FORMER SOLDIER FIGHTS TO PRESERVE ARMY TRUCKS MLVW
By David Pugliese,
The Ottawa Citizen
March 23, 2009
A Cantley man and former soldier is in a battle with the Defence Department over his efforts to preserve a bit of military history.
Gilles Chartrand is trying to convince Defence Minister Peter Mac-Kay to change the rules he says prevent surplus army trucks from being put on the road.
Chartrand, who collects and restores Canadian military trucks, drives the vehicles in veterans’ parades. His latest project centres on what is known as the Medium Logistics Vehicle Wheeled, a Canadian Forces truck built in 1982 that is being sold by the government as surplus.
Chartrand has two of the trucks, built by Bombardier, but says he is not allowed to put them on the road.
The Defence Department, however, disagrees and in an e-mail stated the trucks can be made roadworthy.
“These Medium Logistics Vehicles Wheeled (MLVW) were issued for sale as ‘non-repairable, for parts only,’ without vehicle ownership papers,” the e-mail stated. “Should a buyer wish to drive the truck on the road, they must comply with their provincial regulations, as they would with any other vehicle, through their province’s normal licensing process, including safety checks and vehicle registration.”
If those provincial standards are met, then a licence to use the trucks on the road can be obtained, according to the Defence Department.
Chartrand says that is not the case. In the sale of these particular trucks, the Defence Department’s designation as “non-repairable” means that they can only be used for scrap.
“The safety inspection people will not even let us in the door as long as the trucks are deemed ‘non-repairable’,” Chartrand said. “All we’re asking from DND is to remove that designation. Let us take it to safety and we’ll pass the safety.”
Chartrand has written MacKay and his member of Parliament, Foreign Affairs Minister Lawrence Cannon, in the hopes they can reverse the Defence Department’s “non-repairable” designation on the trucks.
The two politicians have acknowledged receipt of his letter, but nothing more, he says.
A volunteer at the Canadian War Museum, Chartrand uses the restored vehicles to teach the public about the country’s military history. The former master warrant officer, who served as a mechanical engineer in the Canadian Forces, has his whole family involved in what he calls his expensive, but ultimately rewarding, hobby.
His son and his wife, Carolle, also a retired Canadian Forces member, are involved in the restorations, while another son collects military radios. “For us it’s a hobby, but it’s serious,” Chartrand said. “We’re trying to preserve some military history in the vehicles.”
Chartrand’s vehicles were in an Ottawa parade as part of the 60th anniversary celebrations for the end of the Second World War. He is also involved in a veterans breakfast at the end of May, where money raised will go to help injured Canadian soldiers who served in Afghanistan.

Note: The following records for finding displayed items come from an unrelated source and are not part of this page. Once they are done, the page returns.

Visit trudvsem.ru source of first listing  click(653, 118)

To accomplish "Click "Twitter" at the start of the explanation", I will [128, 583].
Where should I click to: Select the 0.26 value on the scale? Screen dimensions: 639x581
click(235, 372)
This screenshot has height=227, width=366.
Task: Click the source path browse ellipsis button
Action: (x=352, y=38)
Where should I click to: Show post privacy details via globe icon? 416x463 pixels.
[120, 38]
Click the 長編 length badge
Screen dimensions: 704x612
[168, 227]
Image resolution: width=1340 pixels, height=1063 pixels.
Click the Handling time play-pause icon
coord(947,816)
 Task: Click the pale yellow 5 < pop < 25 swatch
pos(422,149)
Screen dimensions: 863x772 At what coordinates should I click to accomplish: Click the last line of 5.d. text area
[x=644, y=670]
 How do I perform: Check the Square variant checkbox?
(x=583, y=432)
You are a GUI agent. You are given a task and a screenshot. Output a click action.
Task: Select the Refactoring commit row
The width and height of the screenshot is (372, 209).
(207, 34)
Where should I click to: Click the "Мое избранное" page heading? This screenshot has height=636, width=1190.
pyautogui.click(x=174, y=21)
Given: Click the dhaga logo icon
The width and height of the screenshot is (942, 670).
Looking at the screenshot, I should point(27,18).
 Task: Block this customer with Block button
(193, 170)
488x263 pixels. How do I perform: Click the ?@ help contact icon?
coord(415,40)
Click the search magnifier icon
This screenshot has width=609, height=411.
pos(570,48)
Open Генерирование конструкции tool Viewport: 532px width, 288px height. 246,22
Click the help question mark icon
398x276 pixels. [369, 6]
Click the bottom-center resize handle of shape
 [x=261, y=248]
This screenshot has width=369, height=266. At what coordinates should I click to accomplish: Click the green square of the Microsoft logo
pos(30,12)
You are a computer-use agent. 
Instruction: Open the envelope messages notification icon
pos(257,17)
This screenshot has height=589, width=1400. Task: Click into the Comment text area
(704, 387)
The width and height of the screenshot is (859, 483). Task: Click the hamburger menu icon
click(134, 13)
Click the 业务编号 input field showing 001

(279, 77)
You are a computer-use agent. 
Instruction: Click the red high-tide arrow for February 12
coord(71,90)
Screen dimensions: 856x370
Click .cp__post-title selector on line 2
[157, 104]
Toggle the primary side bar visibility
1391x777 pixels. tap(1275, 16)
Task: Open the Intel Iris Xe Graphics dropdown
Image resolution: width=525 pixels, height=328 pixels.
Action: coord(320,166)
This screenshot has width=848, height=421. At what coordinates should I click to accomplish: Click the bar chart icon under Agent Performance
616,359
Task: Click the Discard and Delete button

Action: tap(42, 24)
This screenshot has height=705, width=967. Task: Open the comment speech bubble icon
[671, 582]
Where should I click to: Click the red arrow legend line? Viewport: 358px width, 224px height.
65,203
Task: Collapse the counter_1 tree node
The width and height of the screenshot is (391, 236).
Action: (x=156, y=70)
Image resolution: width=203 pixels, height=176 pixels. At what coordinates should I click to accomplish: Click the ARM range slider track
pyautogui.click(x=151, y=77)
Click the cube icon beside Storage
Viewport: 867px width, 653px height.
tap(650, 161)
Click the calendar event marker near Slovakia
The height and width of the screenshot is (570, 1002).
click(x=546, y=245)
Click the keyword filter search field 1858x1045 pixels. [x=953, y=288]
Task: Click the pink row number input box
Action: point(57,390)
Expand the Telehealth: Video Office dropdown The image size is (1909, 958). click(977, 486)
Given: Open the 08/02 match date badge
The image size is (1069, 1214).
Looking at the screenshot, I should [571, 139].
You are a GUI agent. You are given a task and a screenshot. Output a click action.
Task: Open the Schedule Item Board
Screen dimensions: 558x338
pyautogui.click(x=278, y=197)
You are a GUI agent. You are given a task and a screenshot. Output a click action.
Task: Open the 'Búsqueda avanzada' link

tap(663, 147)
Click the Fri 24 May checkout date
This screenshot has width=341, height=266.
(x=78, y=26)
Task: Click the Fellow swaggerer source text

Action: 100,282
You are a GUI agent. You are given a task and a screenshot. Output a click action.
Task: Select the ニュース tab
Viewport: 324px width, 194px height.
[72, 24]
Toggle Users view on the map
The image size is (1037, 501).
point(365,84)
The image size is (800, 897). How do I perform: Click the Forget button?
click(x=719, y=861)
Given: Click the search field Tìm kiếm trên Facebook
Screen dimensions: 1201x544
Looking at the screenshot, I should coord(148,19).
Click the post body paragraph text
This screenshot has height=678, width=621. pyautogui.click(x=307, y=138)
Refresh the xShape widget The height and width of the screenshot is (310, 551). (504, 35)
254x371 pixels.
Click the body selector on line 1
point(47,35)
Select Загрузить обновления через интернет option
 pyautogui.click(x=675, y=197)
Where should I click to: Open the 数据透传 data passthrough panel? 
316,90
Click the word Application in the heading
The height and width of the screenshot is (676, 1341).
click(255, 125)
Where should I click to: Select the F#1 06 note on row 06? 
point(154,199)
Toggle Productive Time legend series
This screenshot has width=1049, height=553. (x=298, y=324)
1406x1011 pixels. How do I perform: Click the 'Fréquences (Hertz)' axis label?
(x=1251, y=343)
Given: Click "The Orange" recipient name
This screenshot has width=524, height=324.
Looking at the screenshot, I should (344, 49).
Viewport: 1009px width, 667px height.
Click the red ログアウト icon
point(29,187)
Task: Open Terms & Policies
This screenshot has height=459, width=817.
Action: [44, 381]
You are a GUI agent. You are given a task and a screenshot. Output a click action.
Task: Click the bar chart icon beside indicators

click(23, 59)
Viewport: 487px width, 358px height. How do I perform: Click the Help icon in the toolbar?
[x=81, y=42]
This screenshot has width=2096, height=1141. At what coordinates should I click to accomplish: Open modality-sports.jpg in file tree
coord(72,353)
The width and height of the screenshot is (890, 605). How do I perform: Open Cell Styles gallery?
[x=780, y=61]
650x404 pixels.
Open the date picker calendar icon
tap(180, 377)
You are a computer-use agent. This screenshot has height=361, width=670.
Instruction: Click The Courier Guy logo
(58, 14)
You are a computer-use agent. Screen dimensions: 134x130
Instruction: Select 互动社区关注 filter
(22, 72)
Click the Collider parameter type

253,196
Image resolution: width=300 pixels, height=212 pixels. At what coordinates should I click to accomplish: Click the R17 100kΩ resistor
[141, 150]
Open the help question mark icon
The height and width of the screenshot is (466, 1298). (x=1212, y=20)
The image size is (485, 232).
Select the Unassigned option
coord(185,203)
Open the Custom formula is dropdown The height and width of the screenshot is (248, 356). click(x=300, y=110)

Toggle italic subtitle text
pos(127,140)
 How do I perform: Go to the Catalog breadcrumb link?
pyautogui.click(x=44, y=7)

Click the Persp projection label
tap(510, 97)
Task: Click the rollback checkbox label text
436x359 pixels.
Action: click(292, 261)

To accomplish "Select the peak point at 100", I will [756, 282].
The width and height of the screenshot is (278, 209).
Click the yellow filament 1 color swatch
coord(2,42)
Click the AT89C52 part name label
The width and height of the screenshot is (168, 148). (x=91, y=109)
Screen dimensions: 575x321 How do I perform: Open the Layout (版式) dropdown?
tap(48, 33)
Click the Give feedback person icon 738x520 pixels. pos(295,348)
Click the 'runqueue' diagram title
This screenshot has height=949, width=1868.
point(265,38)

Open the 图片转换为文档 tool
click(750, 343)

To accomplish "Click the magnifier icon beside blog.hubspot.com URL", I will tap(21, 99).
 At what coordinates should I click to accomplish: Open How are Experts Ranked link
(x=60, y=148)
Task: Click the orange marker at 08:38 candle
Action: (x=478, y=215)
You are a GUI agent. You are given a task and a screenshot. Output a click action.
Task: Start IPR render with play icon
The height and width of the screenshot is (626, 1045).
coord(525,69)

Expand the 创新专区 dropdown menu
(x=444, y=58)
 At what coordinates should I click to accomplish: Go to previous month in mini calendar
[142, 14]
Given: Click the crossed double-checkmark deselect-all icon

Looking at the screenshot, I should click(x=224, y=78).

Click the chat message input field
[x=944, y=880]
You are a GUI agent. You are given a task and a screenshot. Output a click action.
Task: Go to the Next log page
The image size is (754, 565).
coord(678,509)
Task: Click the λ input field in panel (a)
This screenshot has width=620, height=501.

Chartrand said the U.S. government sells essentially the same truck on the surplus market — about 100 a day — and allows those to be driven on the road.
He said the Canadian-made version is far superior, with a different engine and extra safety features. They sell for between $5,500 and $7,500. So far, about 15 have been bought by collectors, Chartrand said. “We’re not talking about a whole lot of people here. It’s not like an army of trucks is going to be on the road.”
According to the Defence Department e-mail, before the trucks are sent to auction, the Canadian Forces strips the vehicles for any spare parts that are deemed useful for the remaining trucks in the fleet. “All vehicles are sold in an ‘as-is’ condition,” the e-mail states. “This means that there is no warranty and no guarantees associated with the sale of the vehicle.”
The army is now in the process of trying to replace the trucks. In 2004, the Defence Department warned in an internal report that the Medium Logistic Vehicle Wheeled truck could be hit by a “catastrophic” failure at any time because of poor brakes and steering systems.
But Chartrand said despite what the Defence Department claims, the vehicles are not only repairable, but in excellent condition. “Apart from a little bit of body work, these trucks are perfect,” he said of his vehicles. “You just walk in there and you hit the starter button and that engine fires right up.”